### YOUR OBJECTIVE
Reproduce word for word the lines from the beginning of the entries to the line with "This screenshot has width=1261, height=863.", both included, but none of the pictures.

### Pixel coordinate grounding data
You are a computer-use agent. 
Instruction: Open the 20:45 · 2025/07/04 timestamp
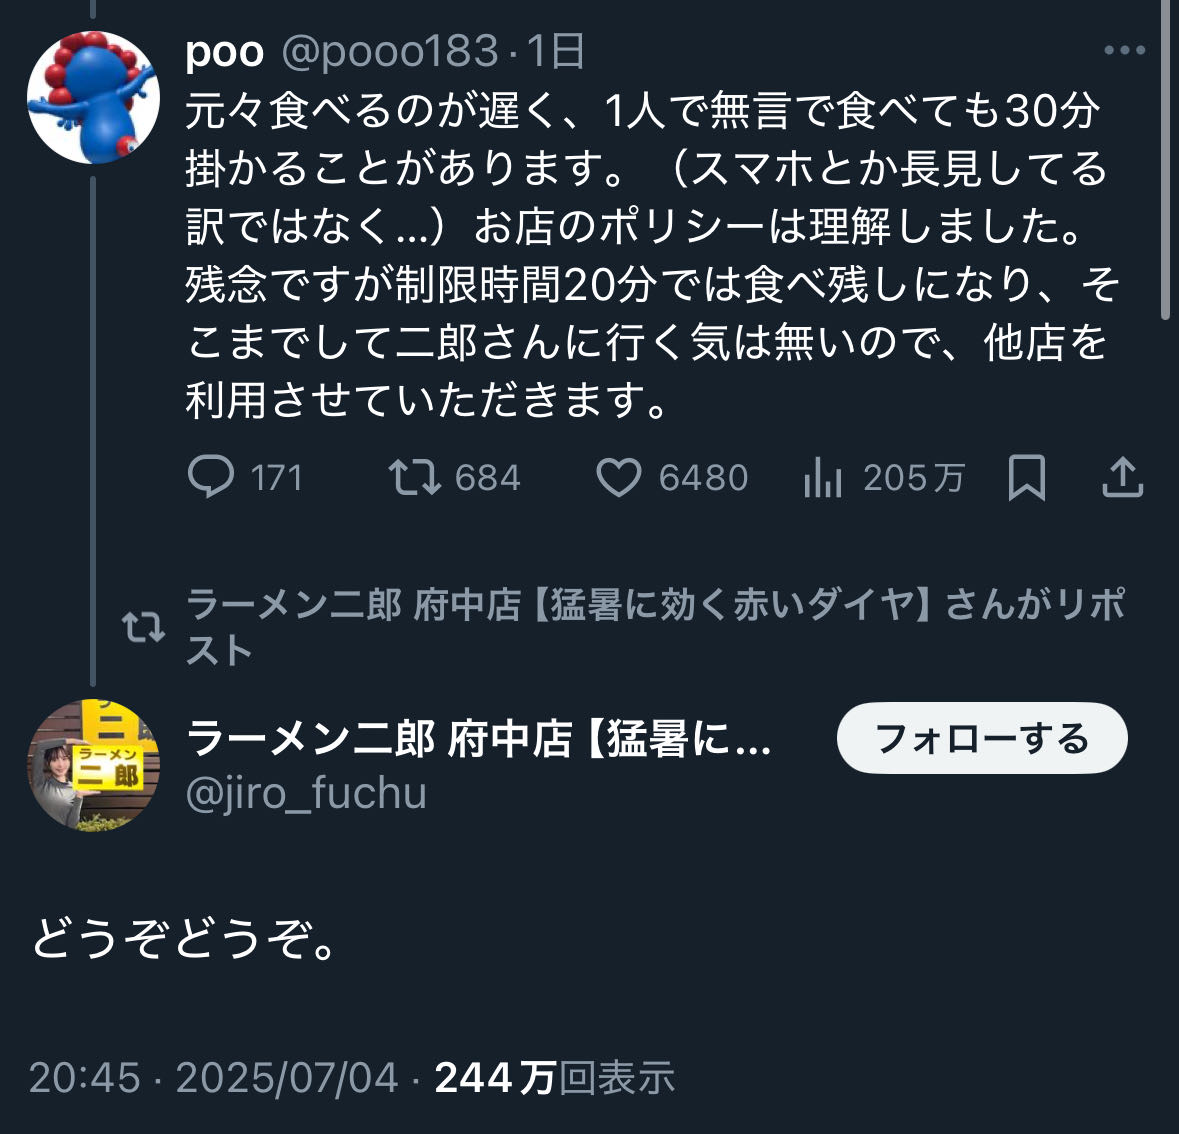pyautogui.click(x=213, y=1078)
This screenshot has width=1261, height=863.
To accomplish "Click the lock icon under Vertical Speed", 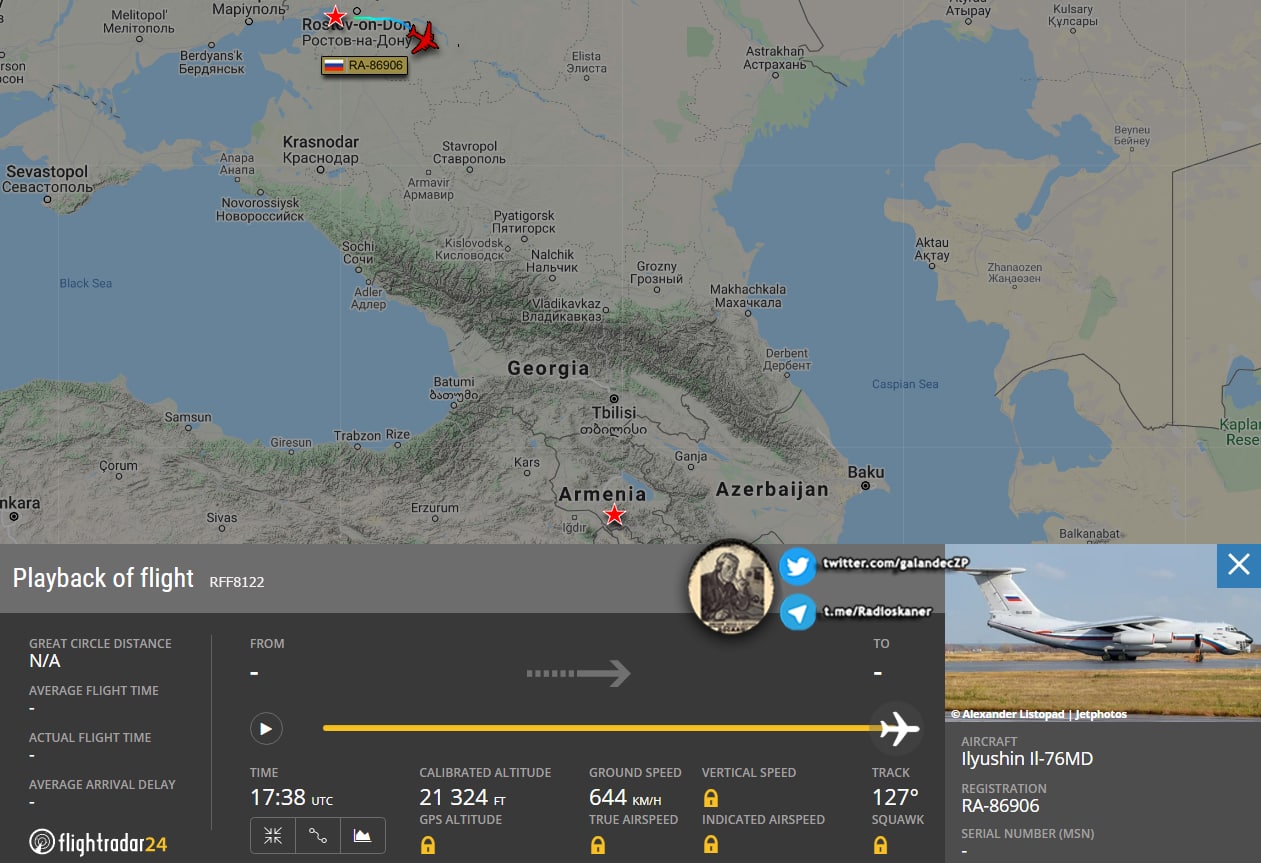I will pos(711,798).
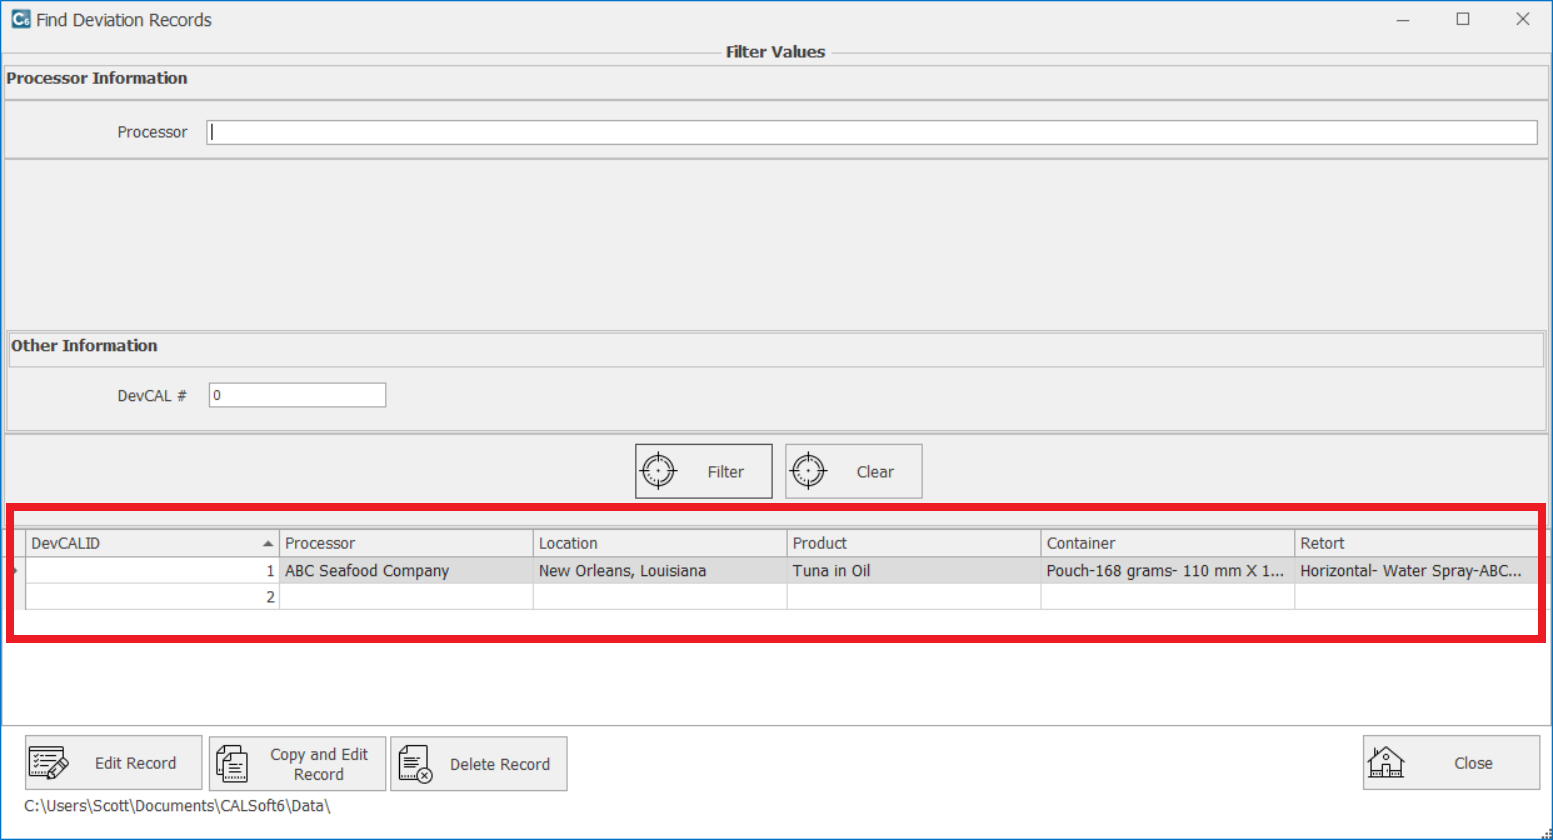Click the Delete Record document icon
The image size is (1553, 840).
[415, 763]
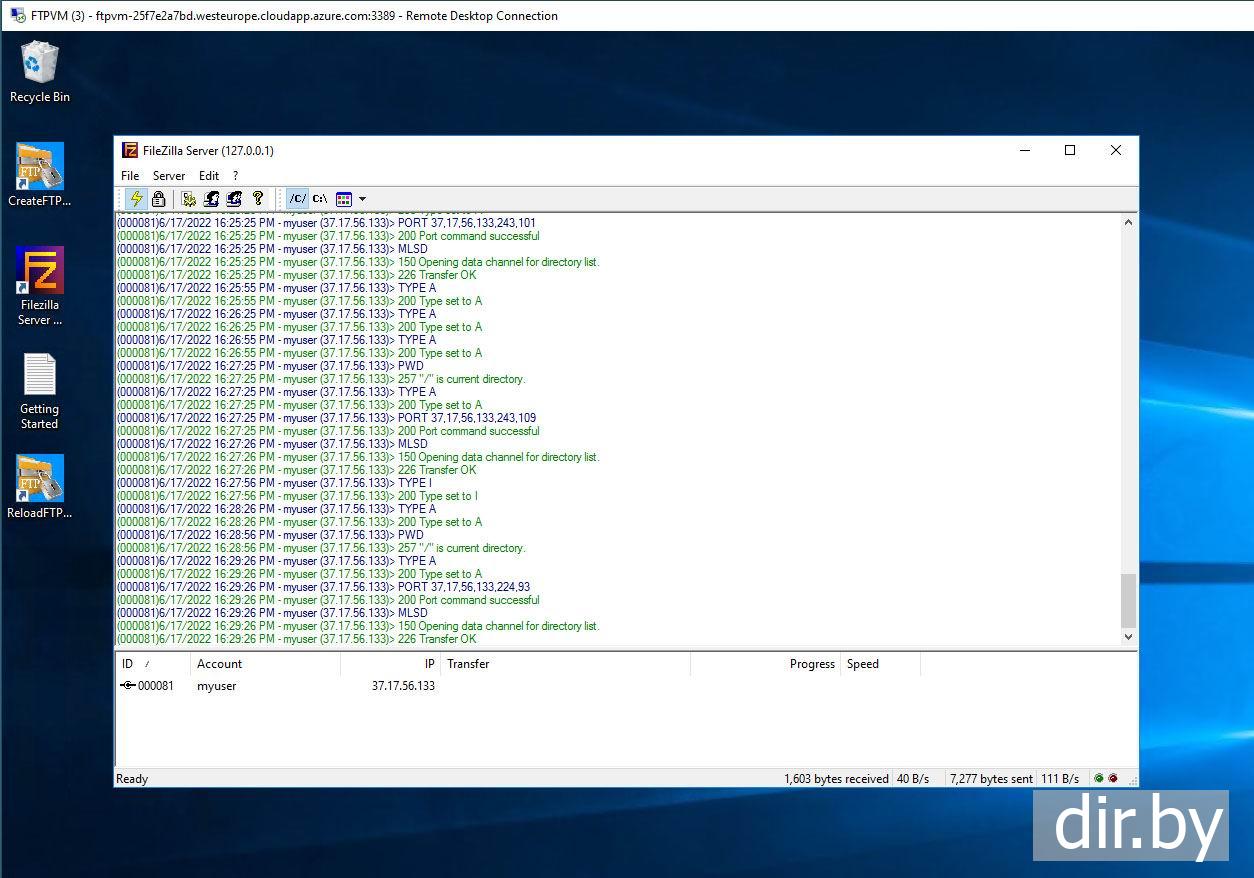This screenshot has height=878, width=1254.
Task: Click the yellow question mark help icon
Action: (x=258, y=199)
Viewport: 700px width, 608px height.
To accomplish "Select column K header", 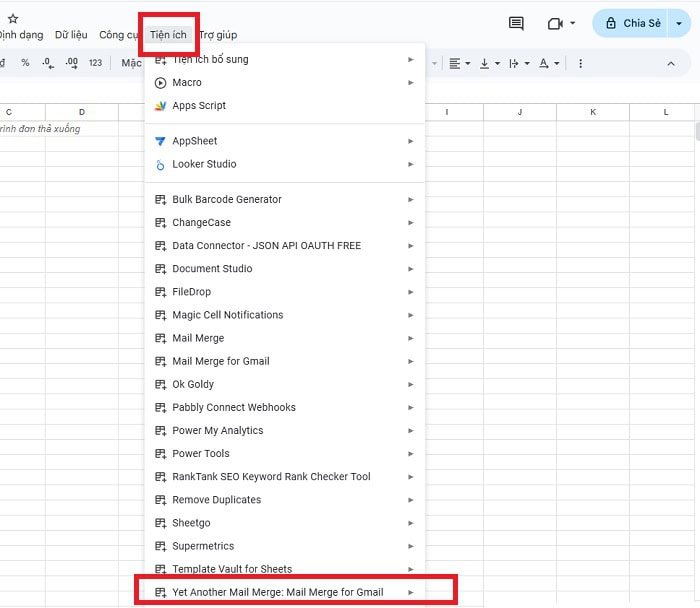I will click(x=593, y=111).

### OUTPUT OF THE EXERCISE
You are a computer-use agent. 
Instruction: Open the 20:45 · 2025/07/04 timestamp
pyautogui.click(x=213, y=1078)
This screenshot has width=1261, height=863.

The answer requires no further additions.